= Exercise materials =

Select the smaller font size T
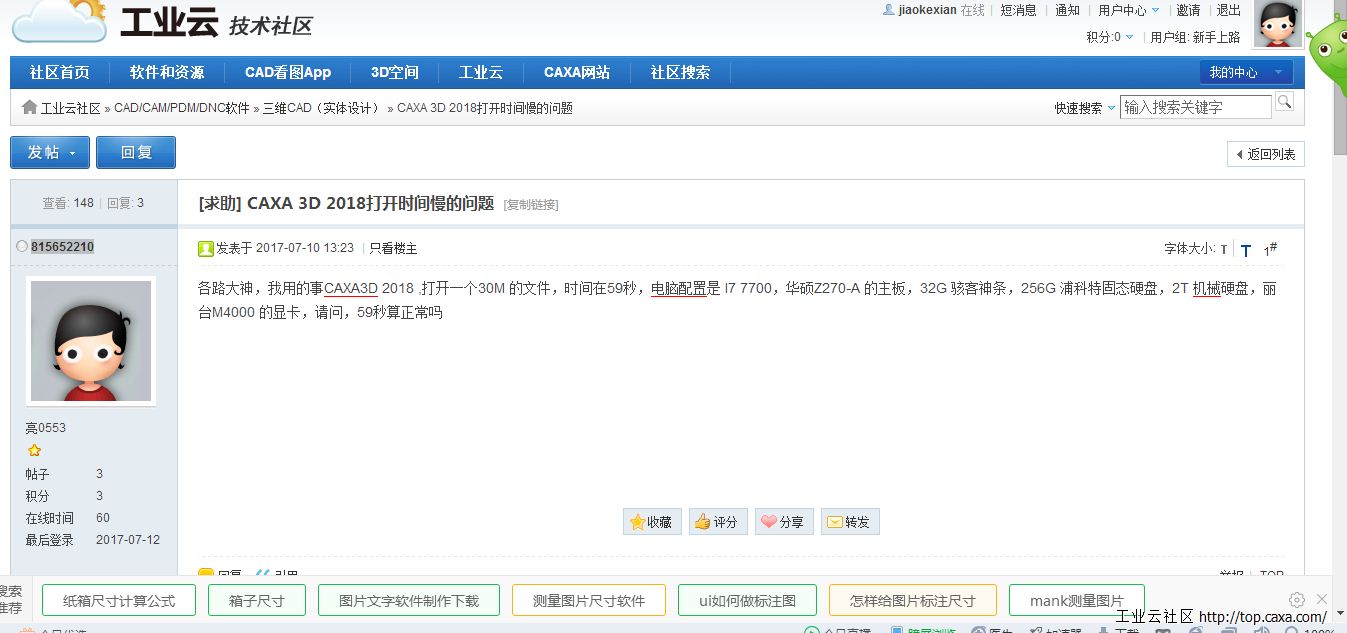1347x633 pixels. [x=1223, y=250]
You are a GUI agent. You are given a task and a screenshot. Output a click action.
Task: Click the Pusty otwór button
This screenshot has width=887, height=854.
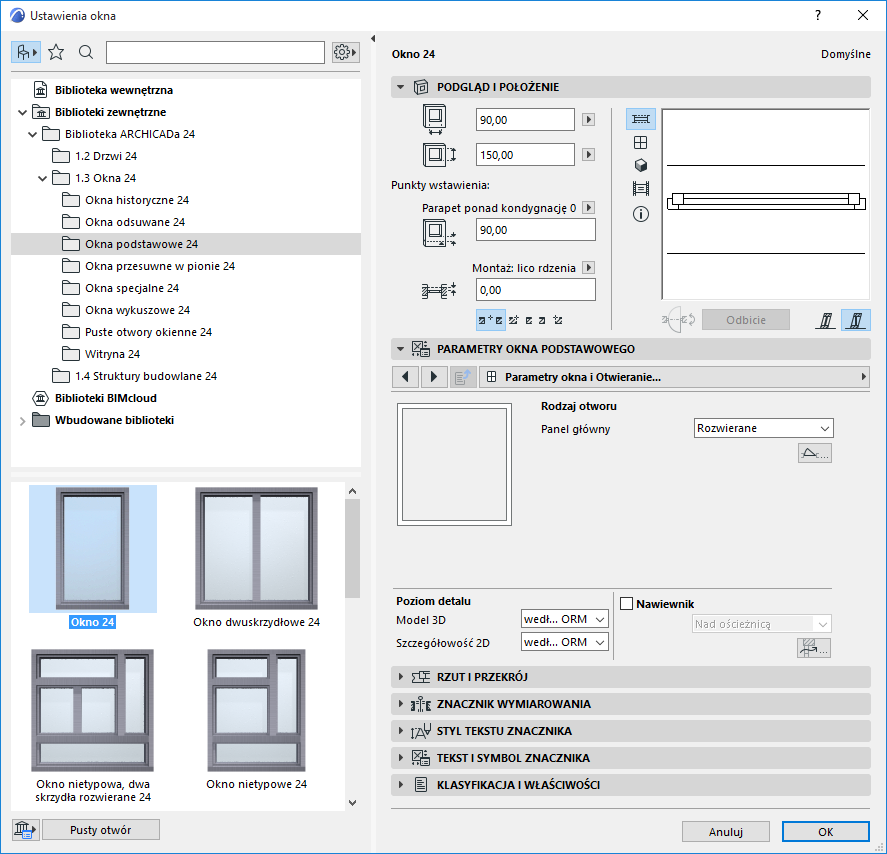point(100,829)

* * *

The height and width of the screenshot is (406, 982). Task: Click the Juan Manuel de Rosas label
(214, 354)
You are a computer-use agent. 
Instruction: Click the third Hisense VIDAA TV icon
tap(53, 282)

...

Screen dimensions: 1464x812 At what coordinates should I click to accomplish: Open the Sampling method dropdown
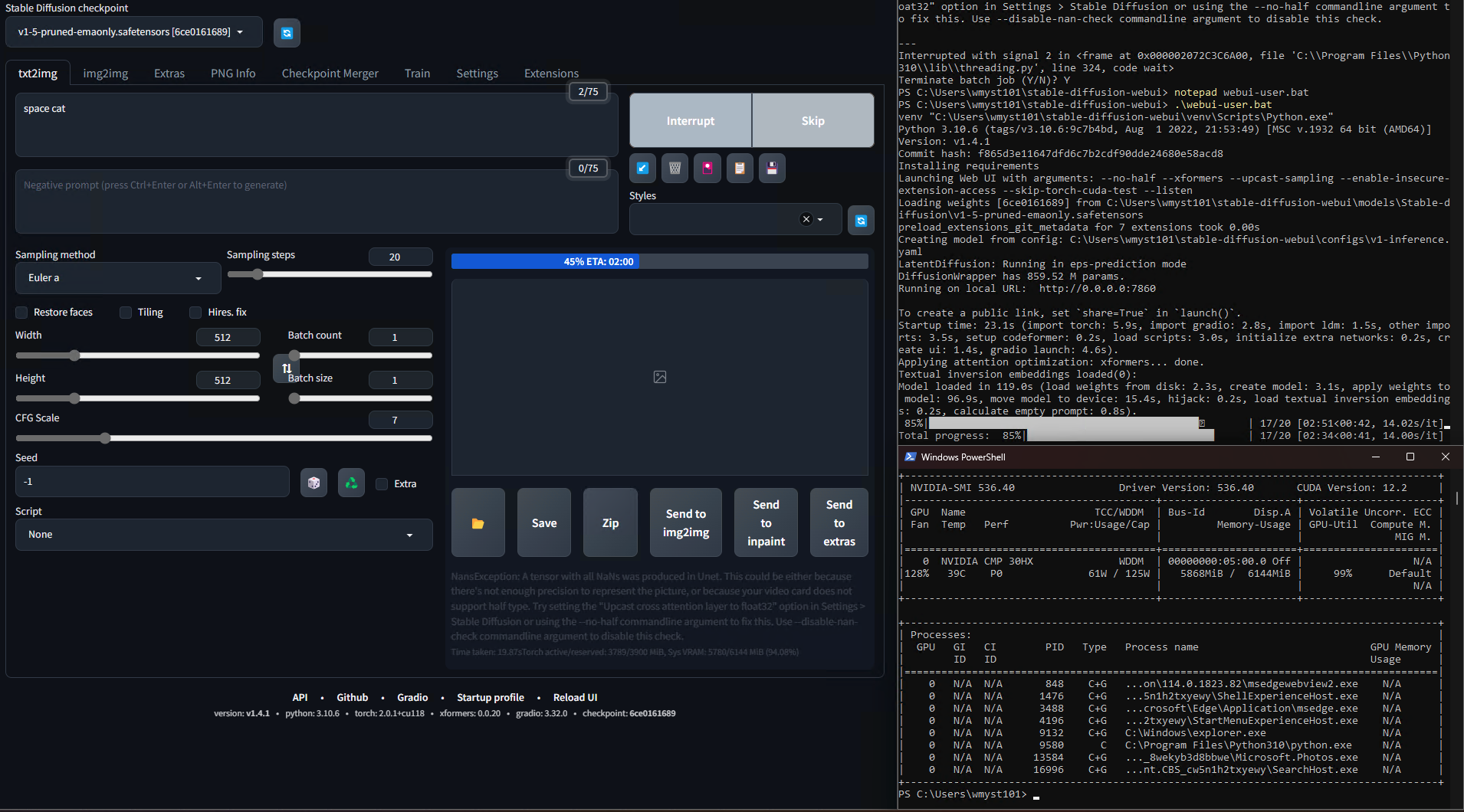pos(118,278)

= Task objective =
Each line in the listing above either holds the string "agent" or does not; state how many do, giving the number only.

= Finished task =
2